Bilateral trade spiraled downward following the Sept. 11, 2001 attacks in the US and global recession.

President Bush "was moved by the whole event... and was amazed by the thousands of people waving flags" lining the streets where the presidential motorcade passed en route to the House of Representatives, Ricciardone said.

The ambassador admitted he had informed Bush that there were anti-US demonstrators also massing along the way, but Bush said he "wanted to wave at the protesters."

For her part, "First Lady Laura Bush enjoyed her time with the children," Ricciardone said.

Mrs. Bush, a former school librarian and teacher, read to 350 children a story about a tree while her husband and President Arroyo were holding bilateral talks at Malacañang.

In the same interview, Ricciardone corrected media spins by certain quarters that Bush had endorsed the presidential bid of Mrs. Arroyo.

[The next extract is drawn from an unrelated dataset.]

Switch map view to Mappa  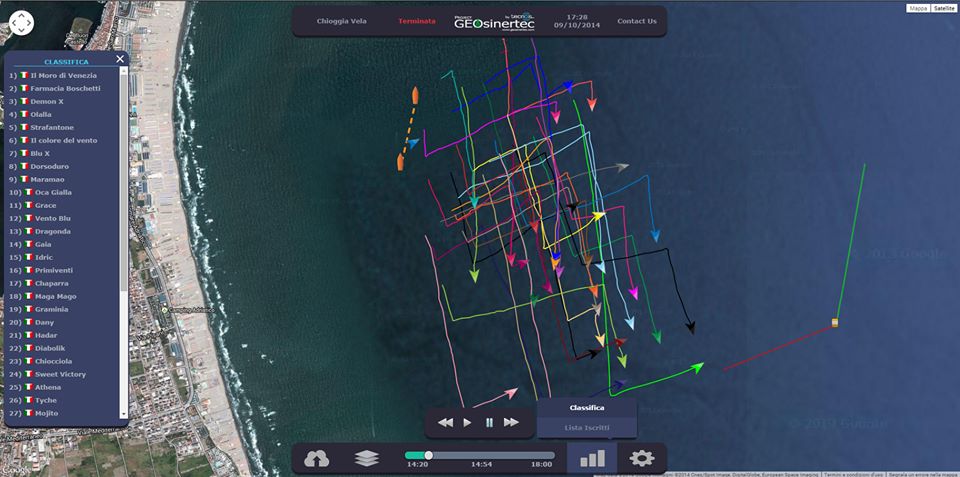tap(917, 8)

"The central message is we support Philippine democracy. President Bush made that emphatically clear," the ambassador said.

"The President (Bush) was endorsing Philippine democracy," he said, adding that the US hopes that the next Philippine leader will want to continue the "mature, close ties" between the two countries.

Ricciardone said Bush saw a strong Philippine democracy and "you did show it to the world."

However, Ricciardone said "we do not hide our admiration for a leader" who had done so much.

Deflecting an interviewer’s description of the Philippine-US relations as one of "love and hate," the ambassador said he would rather characterize the ties as a "turbulent love affair, with a lot of passion and near divorce in the 1990s." The Senate voted in 1991 to shut down all US military bases, a move that chilled the ties between Manila and Washington.

Ricciardone labeled the present relations between the two countries as "give and take." He said, "we are both equals in terms of partnership."

The ambassador said the "mature" ties could not be measured in terms of dollars or be viewed as that of "client-patron."

"That was not healthy... and those days were gone," he said.

Last Saturday, Metro Manila was on maximum security alert as the US presidential delegation flew in for a whirlwind state visit that saw bilateral talks, President Bush’s addressing a joint session of Congress, and a state dinner with pomp, pageantry, and praises squeezed into eight hours.

The delegation flew in from Tokyo, Japan early Saturday afternoon and left for Bangkok, Thailand shortly before 9 p.m.